Any OpenAI-compatible server works out of the box using the /custom-endpoints command category. Popular options:

ServerNotes
OllamaEasiest local LLM setup; enable OpenAI-compat mode
KoboldCPPGGUF models; OpenAI-compat mode built in
LM StudioGUI-based; exposes a local /v1 server
vLLMHigh-throughput GPU serving
LiteLLMUnified proxy over many backends
ChatMockLocal OpenAI-compat bridge for Codex CLI

Configure via /custom-endpoints in Discord, pointing at your local endpoint URL (e.g. http://192.168.1.10:11434/v1).

TomoriBot ships a ready-to-use Anima v1 ComfyUI workflow for txt2img and img2img. Use /help custom-endpoint to learn how to create a TomoriBot-compatible ComfyUI workflow for images and videos as well.

Three reference FastAPI wrapper servers are included, each exposing a /synthesize endpoint that TomoriBot calls for native Discord voice messages. All of which support voice cloning

EngineFolderModelStrength
Chatterboxservers/tts/chatterbox/Chatterbox TurboEnglish, lightweight, expressive bracket tags
Qwen3-TTSservers/tts/qwen3tts/Qwen3-TTS 1.7B BaseLarge but accurate multilingual reference-audio cloning (RECOMMENDED)
IrodoriTTSservers/tts/irodoritts/Irodori-TTS 500M v2Japanese-focused reference-audio cloning, styles with emojis

Each folder contains a server.py and requirements.txt. Start the server, then register it in Discord with /provider custom-endpoints add (capability: speech). Upload a short reference audio clip via /speech voice-add and assign it to a persona with /speech voice-assign. The clip can be in any audio format (TomoriBot automatically converts it to mono WAV), but it is strongly recommended to use a 10-20 second clip with no background music.

ElevenLabs is also supported as a cloud TTS/STT option via /speech elevenlabs.

A reference WhisperX server is included for transcribing audio attachments sent to TomoriBot.

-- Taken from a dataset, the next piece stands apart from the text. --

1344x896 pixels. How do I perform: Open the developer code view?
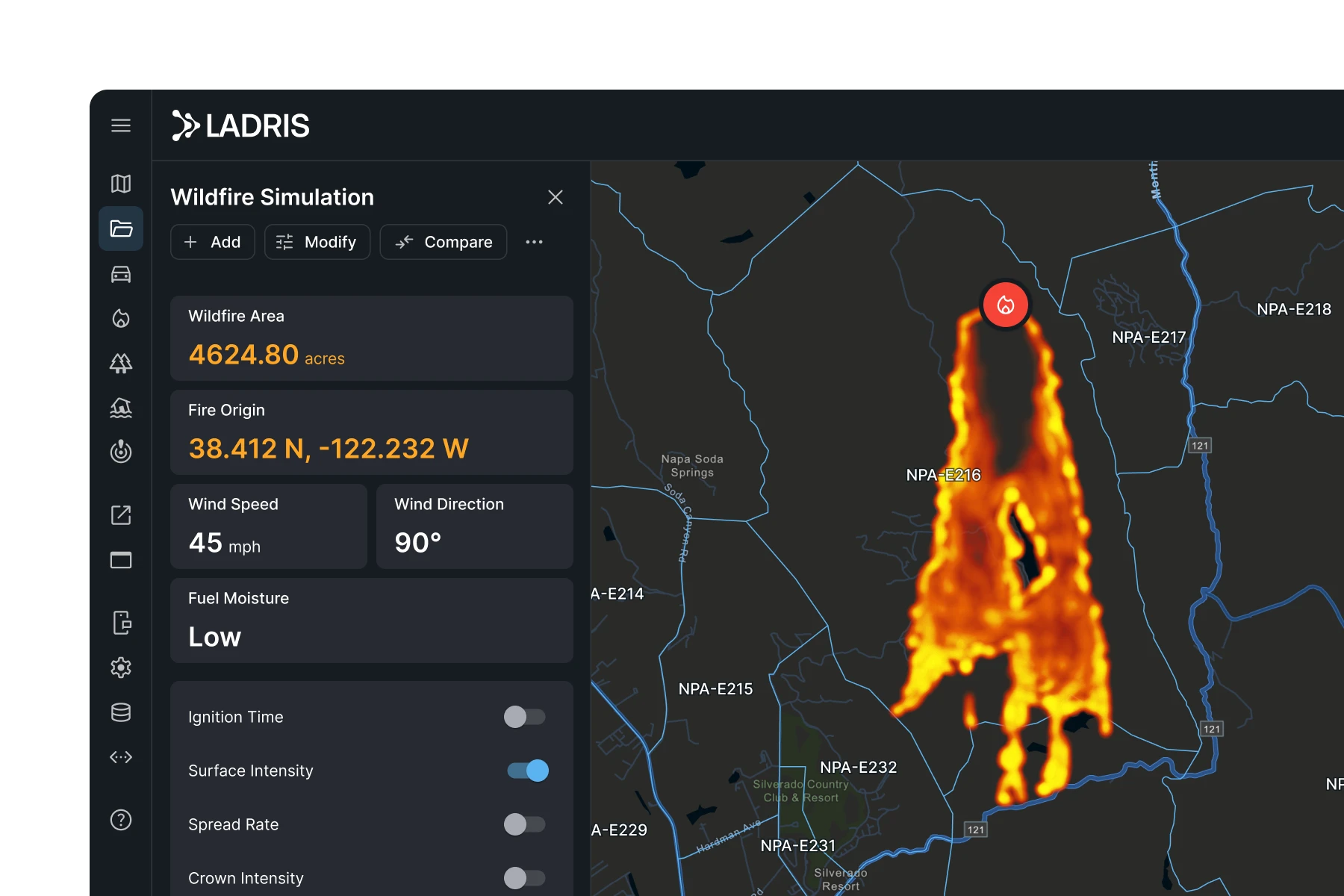click(121, 757)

  • Server script: servers/stt/whisperx_server.py
  • Exposes the standard OpenAI /v1/audio/transcriptions endpoint shape
  • Compatible alternatives: whisper.cpp HTTP mode, KoboldCPP STT

Register via /custom-endpoints add (capability: transcription). Use /help transcription in Discord for a step-by-step setup guide.

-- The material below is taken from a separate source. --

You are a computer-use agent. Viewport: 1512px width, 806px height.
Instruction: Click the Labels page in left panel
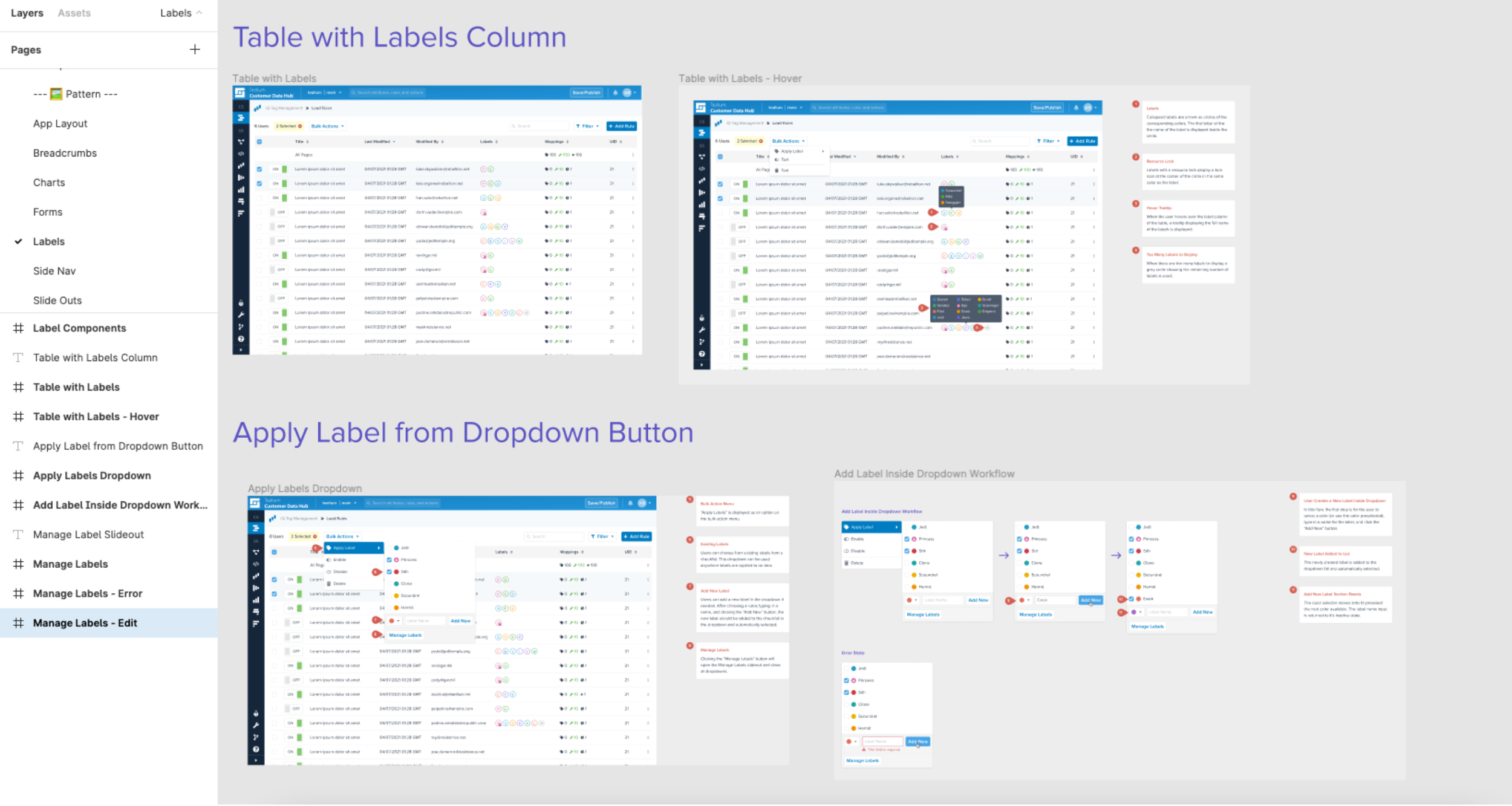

TomoriBot can route her built-in web tools through your own self-hosted infrastructure to avoid public API limits and improve parsing quality.

SidecarToolPurposeGuide
SearXNGweb_searchPrivacy-respecting metasearch engine proxy to avoid rate limitsSetup Guide
Crawl4AIfetch_urlBrowser-rendered markdown extraction for JS-heavy sitesSetup Guide

Instead of starting sidecar services manually, use bun launch which starts the requested sidecars, waits for them to be ready, then launches the bot in watch mode automatically:

Terminal window
# Bot only, identical to bun run dev
bun launch
# With SearXNG and Crawl4AI Docker sidecars
bun launch --searxng --crawl4ai
# With a local TTS server (venv must be set up first — see docs/integrations/voice/tts/)
bun launch --qwen3tts
# See all available flags
bun launch --help

Available flags: --searxng, --crawl4ai, --qwen3tts, --chatterbox, --irodoritts, --whisperx

Docker sidecars (--searxng, --crawl4ai) are created on first run and reused on subsequent runs. Python TTS/STT sidecars require their venv to be set up once beforehand; see the individual setup guides in docs/integrations/voice/.

Ctrl+C stops the bot and any Python sidecar processes. Docker containers are intentionally left running — stop them manually with docker stop searxng / docker stop crawl4ai when done.